Cosa c’è alla base degli attacchi di panico - Seconda parte
Come detto nella prima parte dell’articolo i comportamenti protettivi e di evitamento, uniti all'interesse specifico del paziente per le sue sensazioni corporee, costituiranno un fattore di mantenimento chiaramente disfunzionale.
Se ad esempio avverto un capogiro e secondo la mia interpretazione erronea sto per avere un collasso, probabilmente inizierò a controllare il mio respiro, magari sedendomi o peggio ancora evitando di uscire.

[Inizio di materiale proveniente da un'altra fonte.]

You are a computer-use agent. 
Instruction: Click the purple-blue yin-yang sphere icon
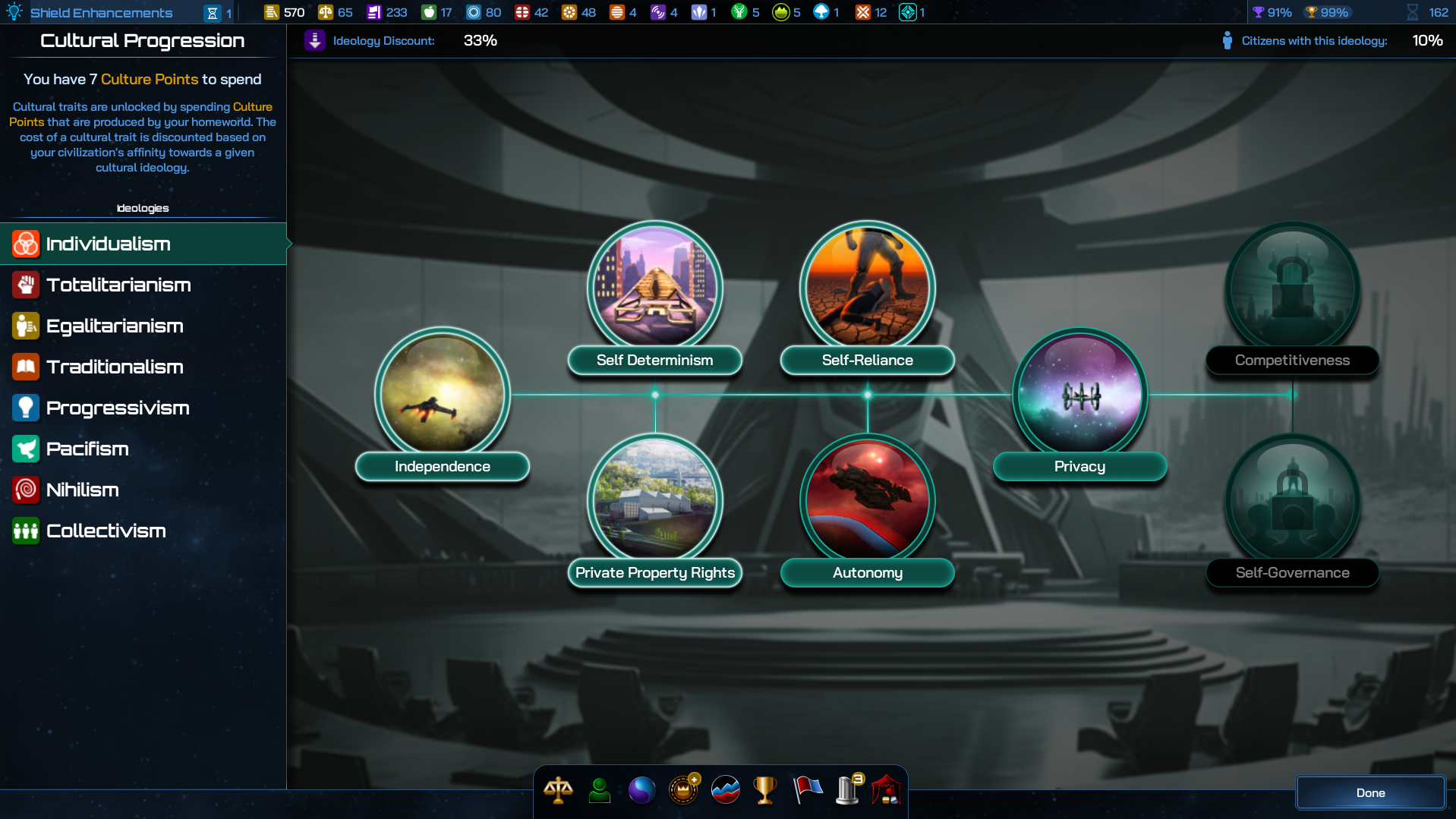[641, 790]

Questi comportamenti però mantengono gli attacchi di panico, proprio perché di fatto impediscono la disconferma delle mie interpretazioni erronee. Così sarò portato a pensare che il mancato avverarsi delle conseguenze catastrofiche (collasso) sia attribuibile ai miei comportamenti.
Per tutti questi motivi se si vuole prendere in considerazione la cura degli attacchi di panico è fondamentale non solo una riduzione delle credenze relative a tali interpretazioni erronee alla base degli attacchi di panico, ma anche la messa al bando di comportamenti protettivi e di evitamento delle situazioni temute.

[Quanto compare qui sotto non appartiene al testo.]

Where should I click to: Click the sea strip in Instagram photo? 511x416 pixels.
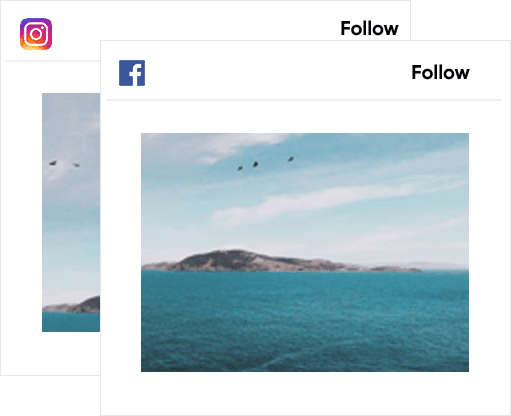pos(71,322)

Per la cura del panico è consigliabile valutare attentamente la natura delle proprie interpretazioni erronee, descrivendo in modo dettagliato le situazioni temute e i comportamenti protettivi e di evitamento utilizzati.
A tal proposito ci si può domandare se vi sono situazioni che vengono evitate a causa dell'ansia e ci si può aiutare anche con diari da utilizzare giornalmente. E' possibile quindi intervenire sugli attacchi di panico, esistono cure e terapie, a condizione però di lavorare sulle interpretazioni erronee circa gli eventi, mettendo seriamente in discussione le proprie convinzioni e prevenendo i propri comportamenti protettivi e di evitamento.